• [Page]
GIGA: Rufous-tailed Robin, Warham Greens

Here is my story:

Having left work and tried Salthouse for any news on the Richard's Pipit, I continued onto Walsey Hills to look for the Yellow-browed Warbler. After a fruitless search, just missing someone else's sighting, it all broke:
MEGA Norfolk RUFOUS-TAILED ROBIN north of Wells at East Hills this a'noon. Access details to follow.
Well that was it and I was on my way. Interestingly, some at Walsey didn't bother immediately, saying that it wouldn't be possible to get out to East Hills! Well, anyway, I continued. Maybe a route would be marked, maybe even a boat might be chartered, who knew, but I had to go and investigate.

Just as I was pulling into Garden Drove (the western-most access track) the pager went off again:
...still late a'noon ENE of Wells on Saltmarsh... (this sent the panic far and wide)
maniacal behaviour set in, as I created a tidal wave through the watered access road! Onto the concrete pad and a carload of 'birders' were already leaving (!) A quick check with them and I was off down the path. I was quite surprised at the number of people already there (there were some strange co-incidences involving some parties!) Over the next 40 mins or so there was no sign, when suddenly the bird was seen near one of its original places. Jockeying for position, I could see some movement in the leaves, but no bird! A few minutes later, it moved. Rubbish 'flight' views and it seemed to land nearby. Again no sign (the bird would seemingly remain motionless for periods, completely out of view). Then the shout went up again! A small number had very brief, but good views as it dropped down and flew straight over my head! Great flight views!! Even here the contrast between the vent and belly and 'smudged' grey (latter seen better to be described as mottled) flanks and throat could be noted.

• [Brief 1]
Decide whether each statement below agrees with the birding account, answering yes or no and quoting the words of the account that decide it: (a) the writer went to Walsey Hills to look for the Yellow-browed Warbler; (b) Garden Drove is described as the eastern-most access track; (c) the bird stayed in view the whole time.

• [Dataset rows]
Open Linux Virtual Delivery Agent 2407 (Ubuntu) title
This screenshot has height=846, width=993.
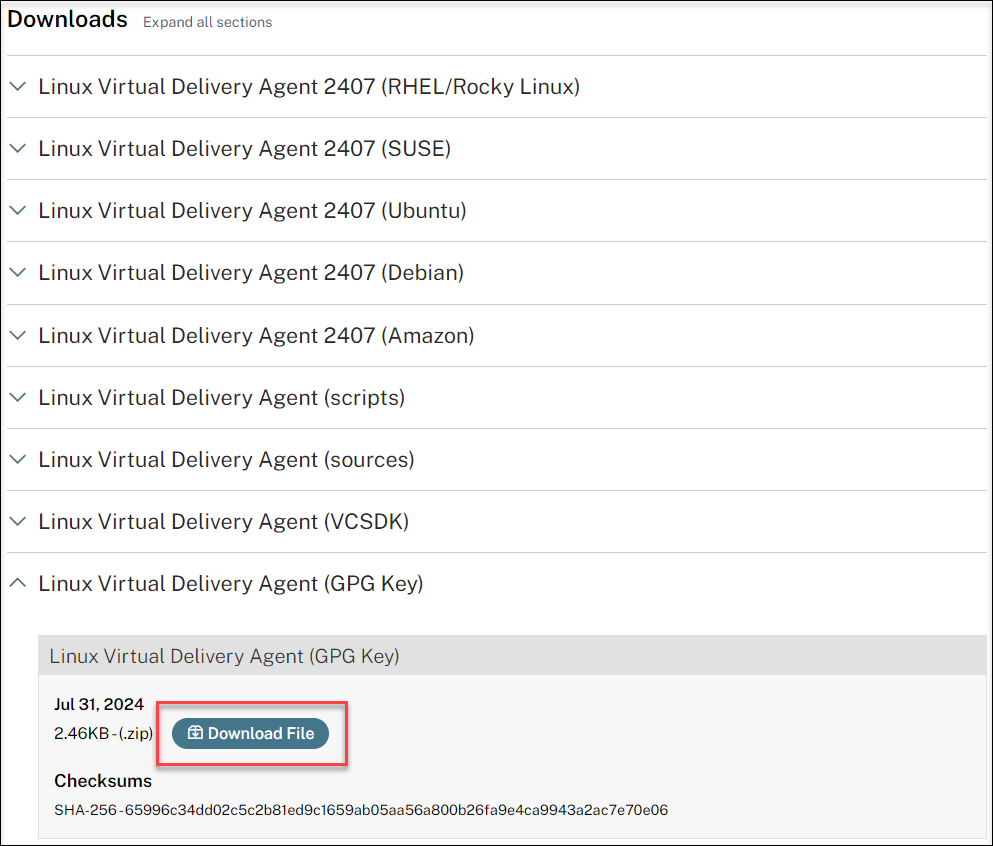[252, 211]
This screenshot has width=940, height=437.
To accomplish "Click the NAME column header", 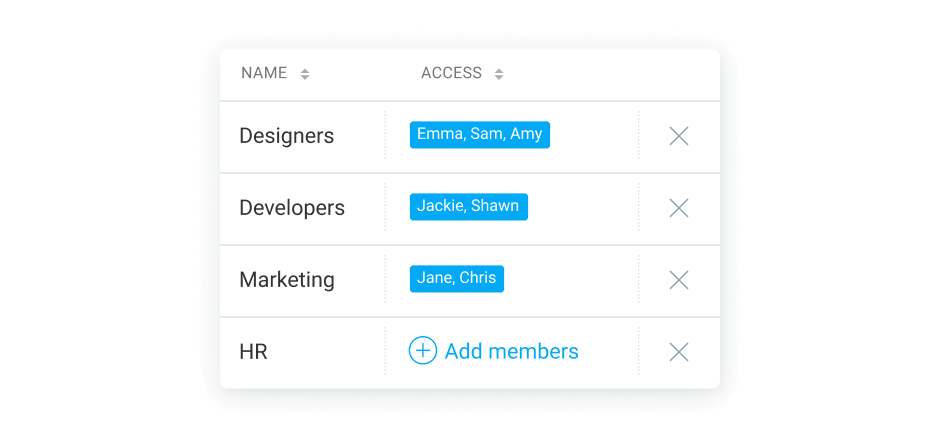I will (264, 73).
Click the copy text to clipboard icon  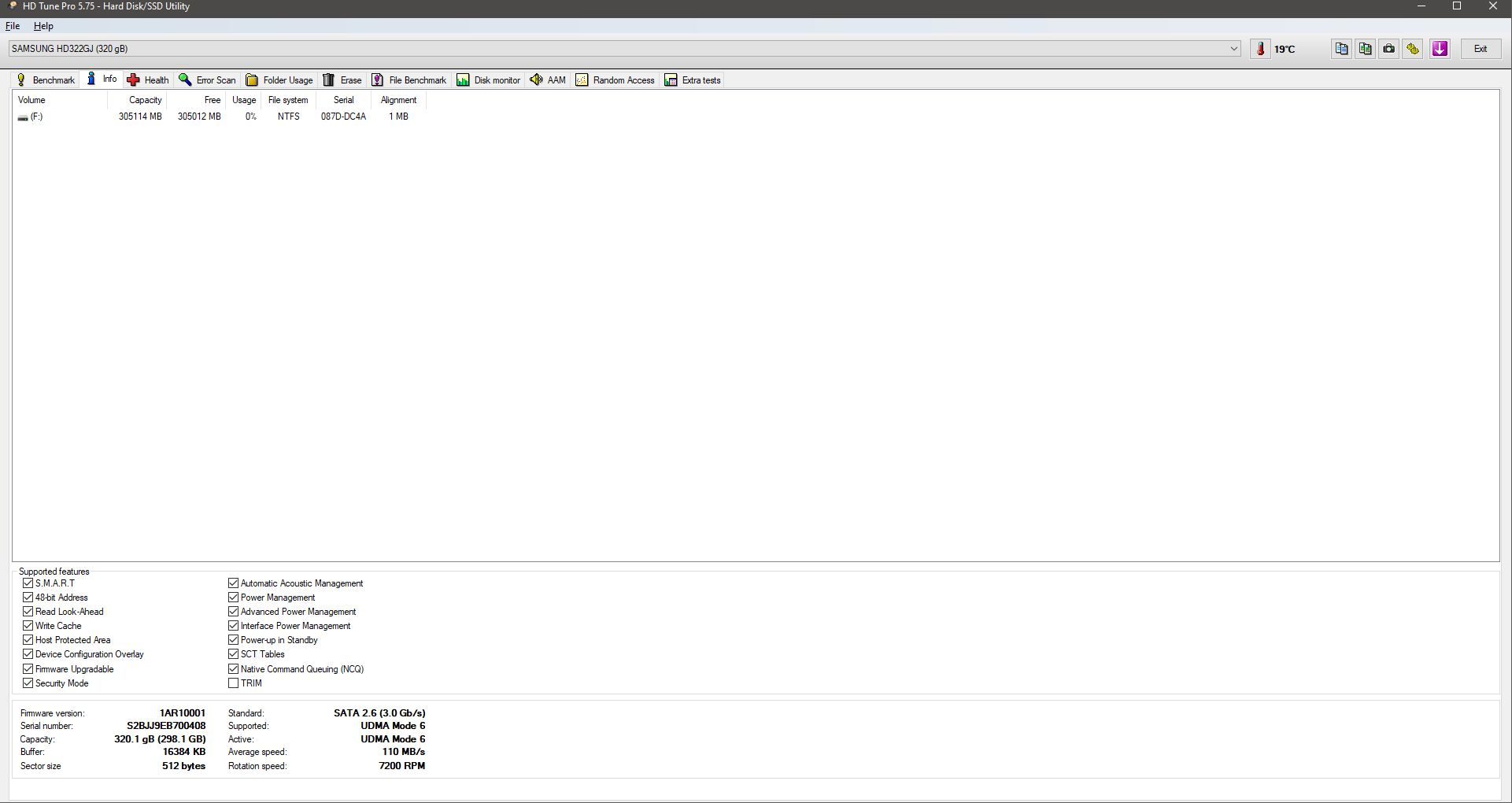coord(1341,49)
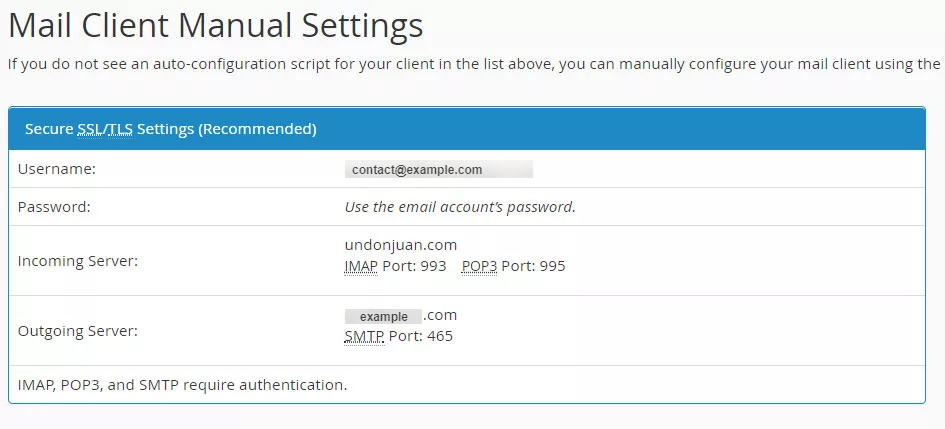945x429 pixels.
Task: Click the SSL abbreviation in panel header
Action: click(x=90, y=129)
--
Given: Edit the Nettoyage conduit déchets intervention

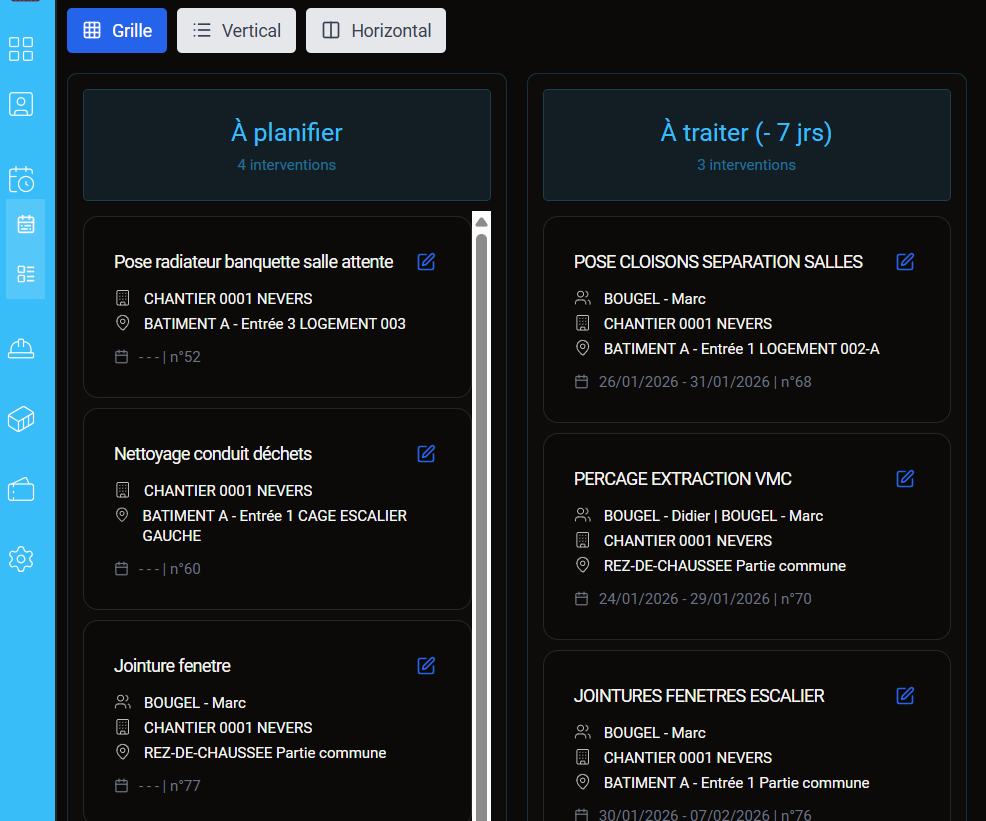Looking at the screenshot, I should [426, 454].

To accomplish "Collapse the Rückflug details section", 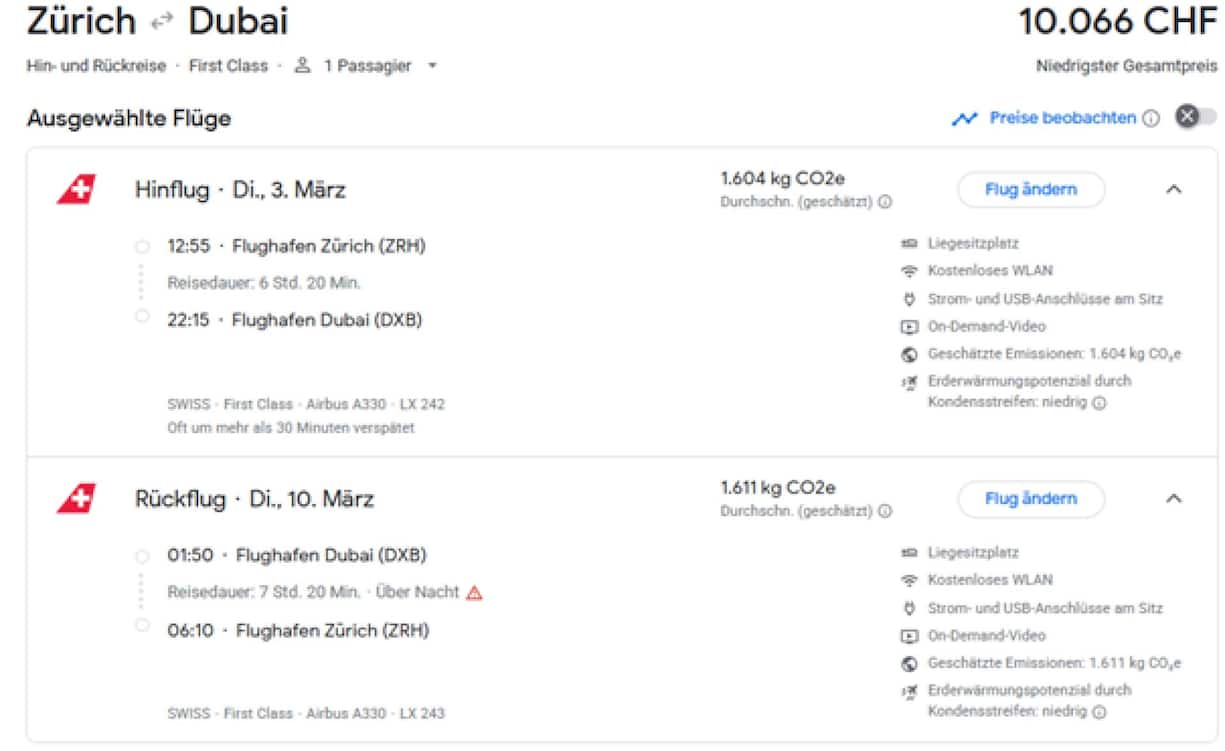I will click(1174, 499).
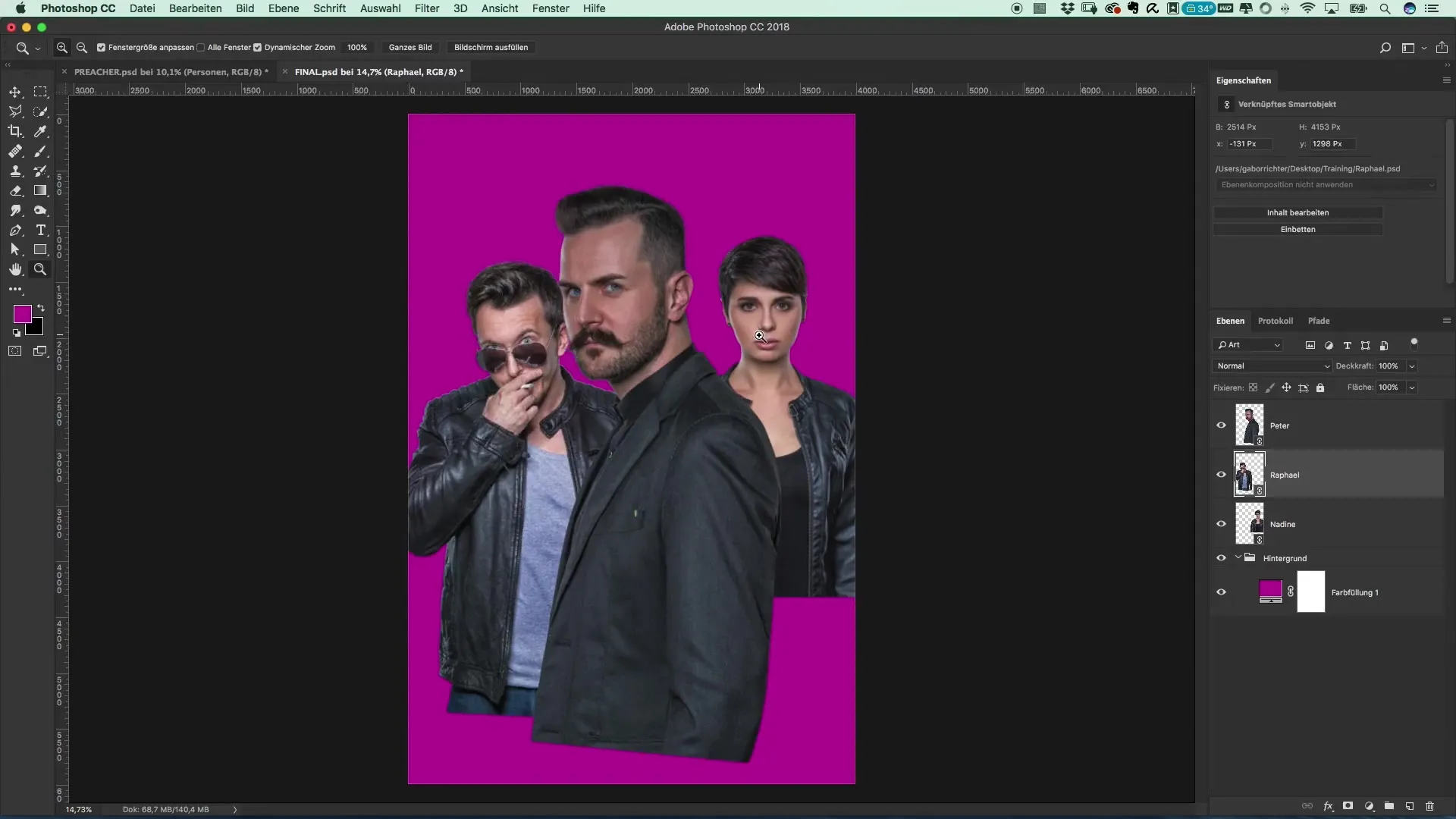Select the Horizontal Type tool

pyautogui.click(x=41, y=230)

• [Brief 2]
Find every line in the entries that holds the string "width", and copy each of those lines.

• [Worked answer 1]
(a) Yes: "I continued onto Walsey Hills to look for the Yellow-browed Warbler."
(b) No: "Garden Drove (the western-most access track)"
(c) No: "the bird would seemingly remain motionless for periods, completely out of view"

• [Worked answer 2]
This screenshot has height=846, width=993.
This screenshot has width=940, height=437.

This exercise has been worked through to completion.